UNITED STATES DISTRICT COURT FOR THE DISTRICT OF COLUMBIA


March 28, 1984

DAVID ELY, Plaintiff
v.
CRIMINAL DIVISION OF THE DEPARTMENT OF JUSTICE, Defendant

The opinion of the court was delivered by: GREEN

MEMORANDUM OPINION

 This action, brought under the Freedom of Information Act ("FOIA"), 5 U.S.C. § 552, is before the Court on plaintiff's "motion under Vaughn v. Rosen to require detailed justification, itemization, and indexing;" defendant's opposition thereto; plaintiff's response to defendant's opposition; plaintiff's "request for discovery: production of documents and things for inspection and other purposes;" plaintiff's motion for an order allowing him to take "oral depositions via telephone;" defendant's motion for summary judgment; plaintiff's response thereto, and the entire record herein. Plaintiff David Ely is proceeding pro se.

CHALLENGE A>
In the memorandum opinion, update the passage between "This action, brought" and "proceeding pro se.", inclusive, so that "without counsel" stands in place of "pro se".
CHALLENGE B>
Carry the court's memorandum opinion in the Freedom of Information Act case forward from its final sentence.

DATA LISTING>
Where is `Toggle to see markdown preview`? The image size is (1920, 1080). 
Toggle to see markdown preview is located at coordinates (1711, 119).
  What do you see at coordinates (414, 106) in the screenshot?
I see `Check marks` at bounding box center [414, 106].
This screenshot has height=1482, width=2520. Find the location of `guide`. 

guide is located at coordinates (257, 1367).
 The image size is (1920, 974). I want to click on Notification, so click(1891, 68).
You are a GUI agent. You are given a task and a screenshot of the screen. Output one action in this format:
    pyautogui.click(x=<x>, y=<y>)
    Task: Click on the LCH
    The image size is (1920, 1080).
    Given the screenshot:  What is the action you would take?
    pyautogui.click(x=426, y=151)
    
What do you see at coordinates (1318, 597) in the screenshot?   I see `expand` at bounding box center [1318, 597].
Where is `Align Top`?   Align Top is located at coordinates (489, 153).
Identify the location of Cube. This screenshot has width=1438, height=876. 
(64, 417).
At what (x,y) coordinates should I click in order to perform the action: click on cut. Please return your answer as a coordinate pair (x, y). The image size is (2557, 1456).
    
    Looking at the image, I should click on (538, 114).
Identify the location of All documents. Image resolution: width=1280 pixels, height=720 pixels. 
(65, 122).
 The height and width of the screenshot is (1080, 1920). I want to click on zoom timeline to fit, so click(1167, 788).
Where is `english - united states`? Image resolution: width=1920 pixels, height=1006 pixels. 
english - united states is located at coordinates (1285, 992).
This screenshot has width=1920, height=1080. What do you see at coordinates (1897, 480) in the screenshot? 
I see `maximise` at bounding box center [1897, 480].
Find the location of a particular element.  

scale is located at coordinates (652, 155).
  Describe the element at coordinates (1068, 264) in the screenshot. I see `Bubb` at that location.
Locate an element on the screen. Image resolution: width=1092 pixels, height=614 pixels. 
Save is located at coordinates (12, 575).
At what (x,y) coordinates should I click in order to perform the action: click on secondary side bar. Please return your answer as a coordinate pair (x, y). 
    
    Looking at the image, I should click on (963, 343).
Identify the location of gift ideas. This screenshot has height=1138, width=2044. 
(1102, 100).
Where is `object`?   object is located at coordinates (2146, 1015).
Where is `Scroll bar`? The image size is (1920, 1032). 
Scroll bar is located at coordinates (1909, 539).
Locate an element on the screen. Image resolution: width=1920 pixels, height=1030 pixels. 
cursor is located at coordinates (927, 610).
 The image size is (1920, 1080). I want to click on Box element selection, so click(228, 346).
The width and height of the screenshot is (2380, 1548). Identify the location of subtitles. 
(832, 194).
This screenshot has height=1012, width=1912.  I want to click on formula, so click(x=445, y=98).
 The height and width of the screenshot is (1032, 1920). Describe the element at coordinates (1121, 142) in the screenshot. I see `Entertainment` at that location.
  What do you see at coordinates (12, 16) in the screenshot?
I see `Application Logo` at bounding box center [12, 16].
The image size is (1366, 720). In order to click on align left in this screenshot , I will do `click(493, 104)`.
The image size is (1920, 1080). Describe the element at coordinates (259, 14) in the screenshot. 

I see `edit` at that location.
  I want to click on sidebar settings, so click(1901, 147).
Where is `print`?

RESPONSE A>
This action, brought under the Freedom of Information Act ("FOIA"), 5 U.S.C. § 552, is before the Court on plaintiff's "motion under Vaughn v. Rosen to require detailed justification, itemization, and indexing;" defendant's opposition thereto; plaintiff's response to defendant's opposition; plaintiff's "request for discovery: production of documents and things for inspection and other purposes;" plaintiff's motion for an order allowing him to take "oral depositions via telephone;" defendant's motion for summary judgment; plaintiff's response thereto, and the entire record herein. Plaintiff David Ely is proceeding without counsel.

RESPONSE B>
 For the reasons stated below, the Court denies plaintiff's "motion under Vaughn v. Rosen to require detailed justification, itemization, and indexing;" plaintiff's "request for discovery: production of documents and things for inspection and other purposes;" and plaintiff's motion for an order allowing him to take "oral depositions via telephone," and grants defendant's motion for summary judgment.

 I. Findings of Fact

 On June 30, 1983, plaintiff filed the instant action seeking documents pertaining to him from the Criminal Division of the Department of Justice ("Criminal Division"). Three Criminal Division records within the scope of plaintiff's request were located and released in full to plaintiff on September 1, 1983. See Exhibit 1 attached to Defendant's Motion for Summary Judgment. The Criminal Division also located one document that originated in the United States Marshal's Service ("Marshal's Service"). This document was referred to the Marshal's Service for review. Upon review, the Marshal's Service released this document, a one-page letter, in its entirety. See Exhibit 2 attached to Defendant's Motion for Summary Judgment.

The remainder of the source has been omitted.